任务说明: 请把下面所有行排成编号列表，空行不计，答案中不要保留图片。

所列各行:
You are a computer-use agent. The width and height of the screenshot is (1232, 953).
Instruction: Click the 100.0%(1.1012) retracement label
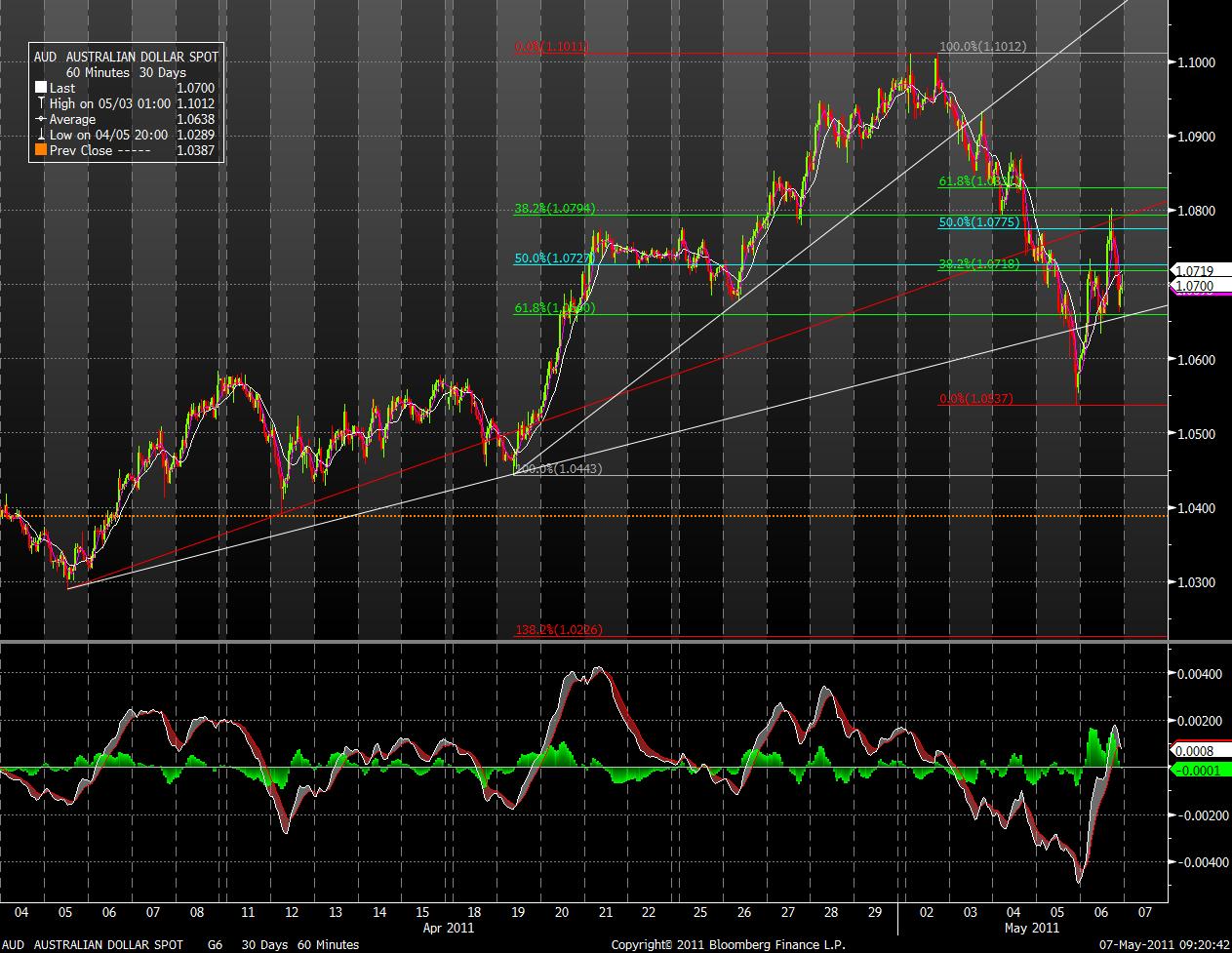pos(981,46)
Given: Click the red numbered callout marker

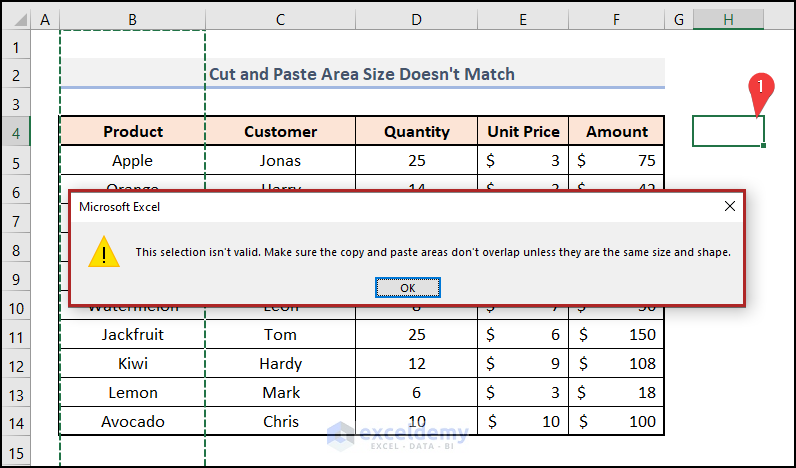Looking at the screenshot, I should coord(761,88).
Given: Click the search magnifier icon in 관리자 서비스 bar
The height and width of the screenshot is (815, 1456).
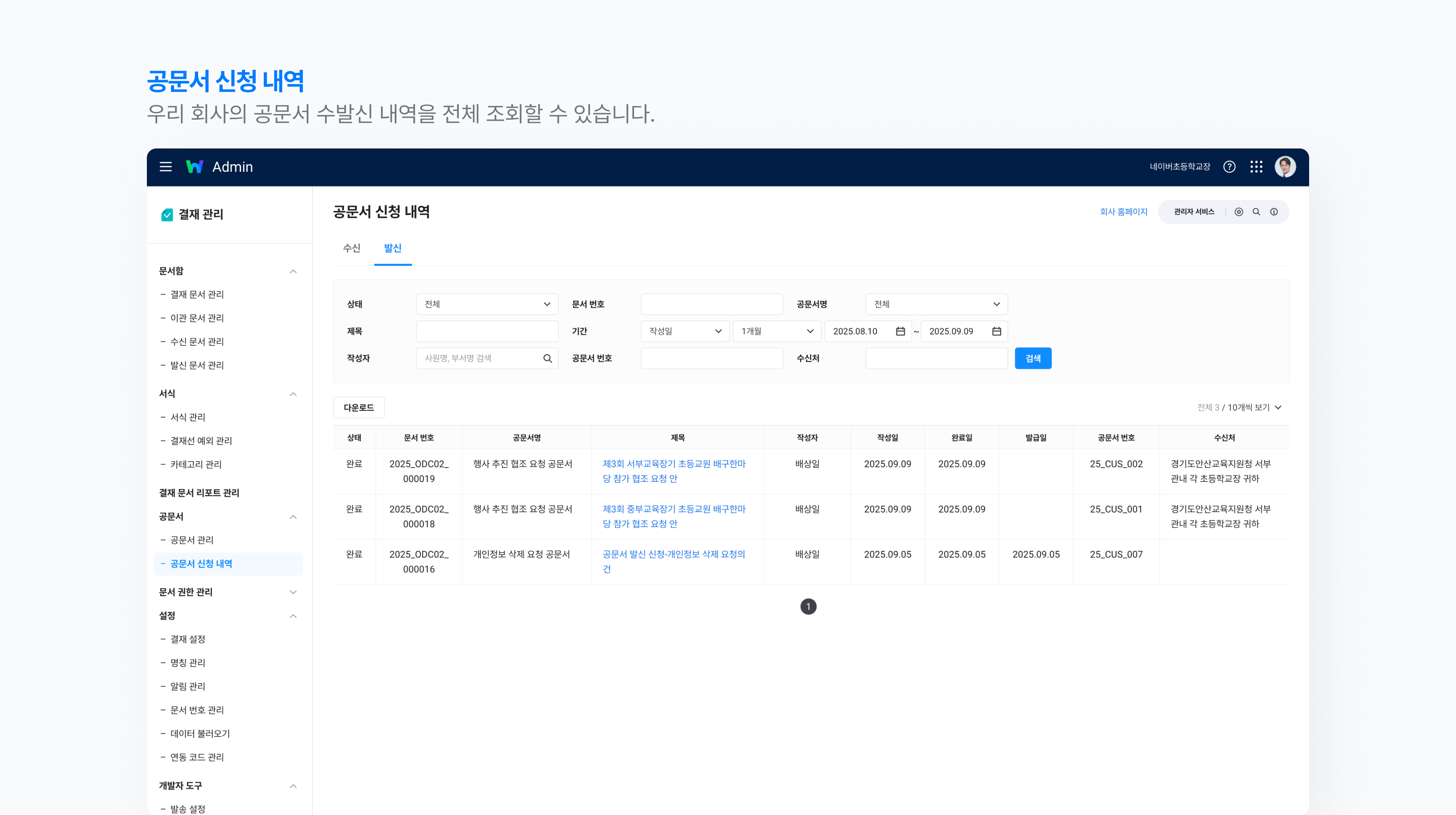Looking at the screenshot, I should pyautogui.click(x=1256, y=212).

问题解答:
1. You are a computer-use agent. The width and height of the screenshot is (1232, 953).
2. Instruction: Click the 100.0%(1.1012) retracement label
3. pos(981,46)
4. Given: Click the red numbered callout marker
5. Looking at the screenshot, I should coord(761,88).
6. Given: Click the search magnifier icon in 관리자 서비스 bar
7. The height and width of the screenshot is (815, 1456).
8. Looking at the screenshot, I should pyautogui.click(x=1256, y=212).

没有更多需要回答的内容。